◆ PROBLEM ◆
Because the entries hold pictures, reproduce only their words, exactly as written.

Dataset entries

########################################

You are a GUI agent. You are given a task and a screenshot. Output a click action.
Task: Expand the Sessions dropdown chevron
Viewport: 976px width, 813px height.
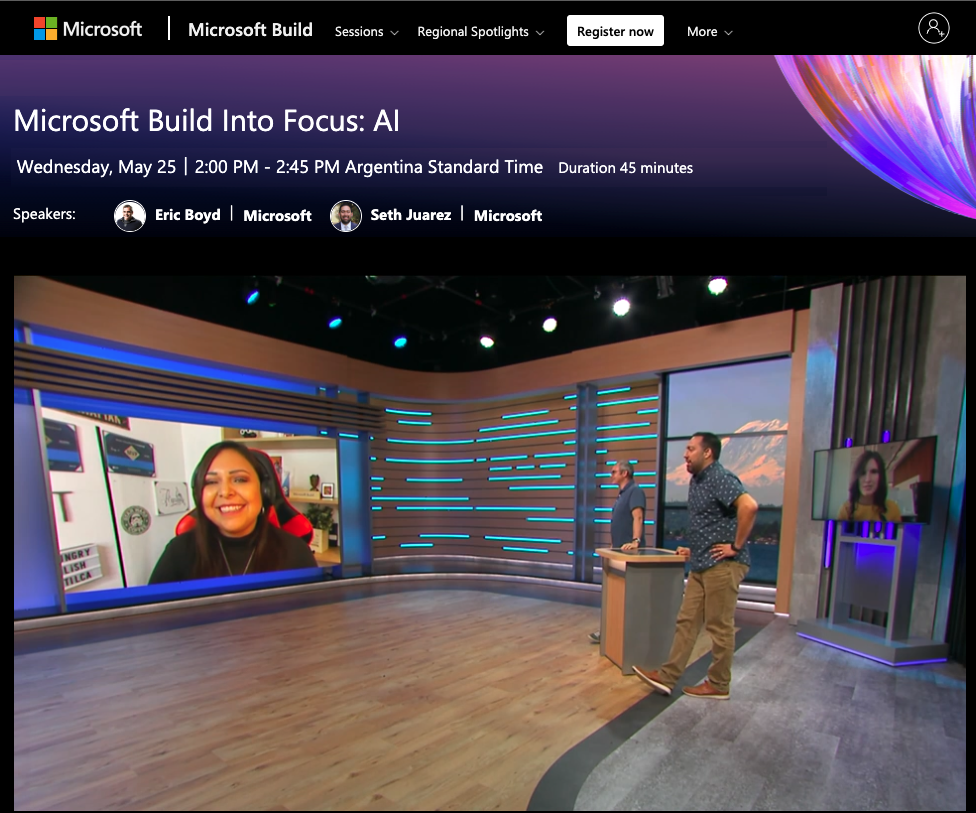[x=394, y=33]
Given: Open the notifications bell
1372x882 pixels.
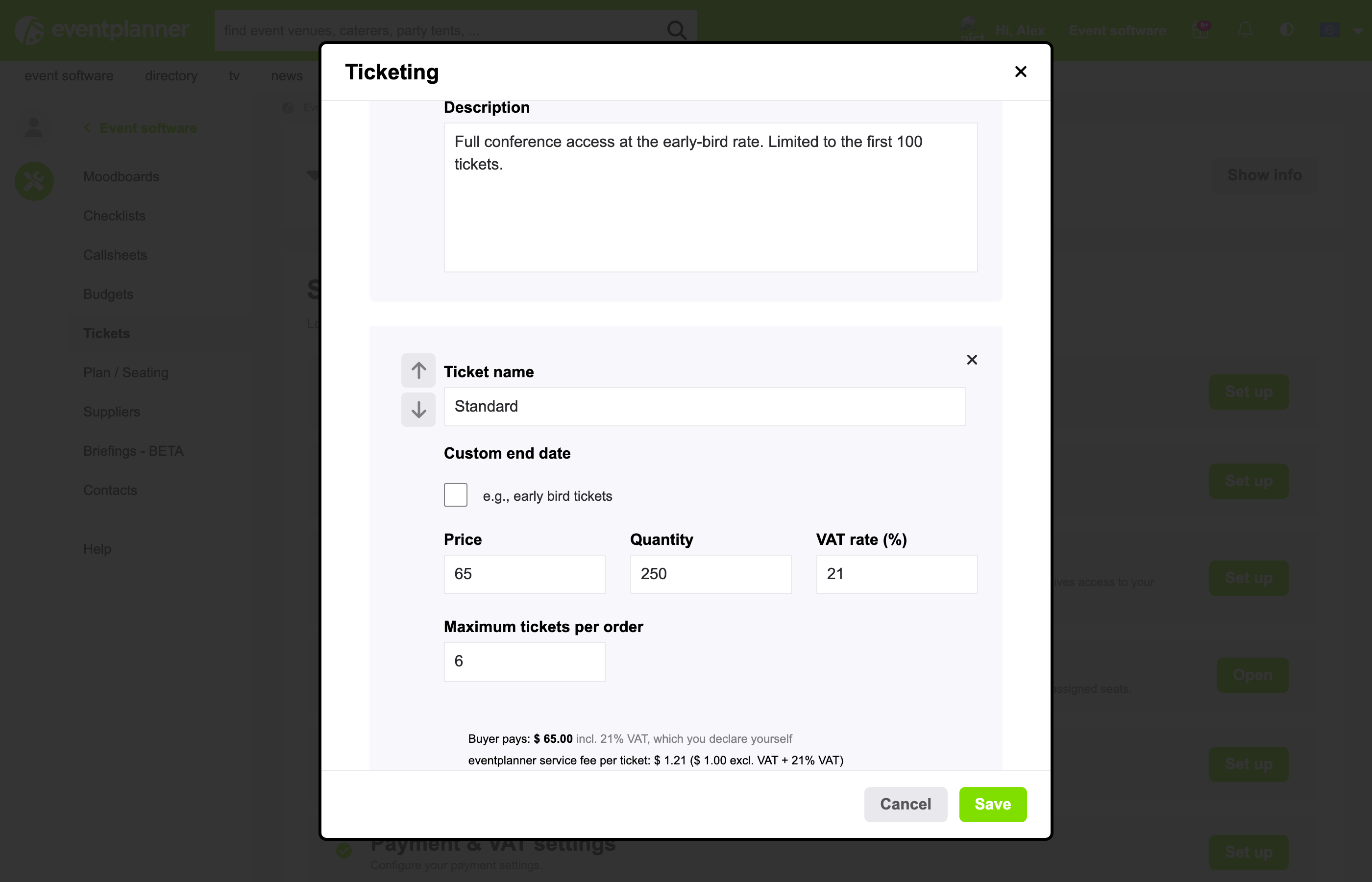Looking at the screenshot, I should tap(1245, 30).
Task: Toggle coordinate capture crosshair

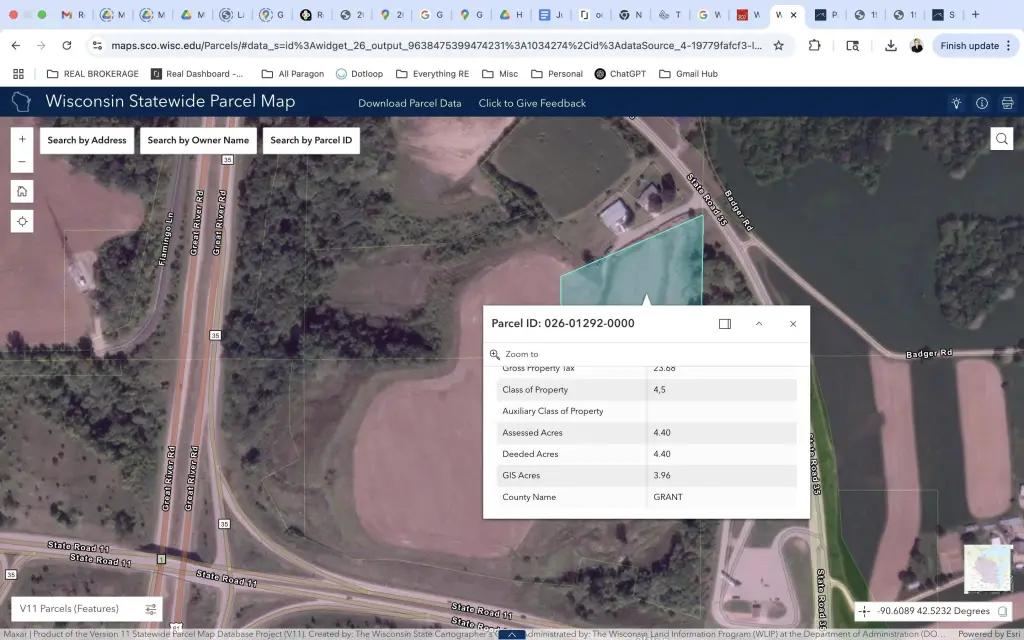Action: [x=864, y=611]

########################################

◆ SOLVED EXERCISE ◆
You are a GUI agent. You are given a task and a screenshot. Output a click action.
Task: Expand the Sessions dropdown chevron
Viewport: 976px width, 813px height.
[x=394, y=33]
Given: Open the notifications bell
1372x882 pixels.
Looking at the screenshot, I should tap(1245, 30).
Task: Toggle coordinate capture crosshair

Action: [x=864, y=611]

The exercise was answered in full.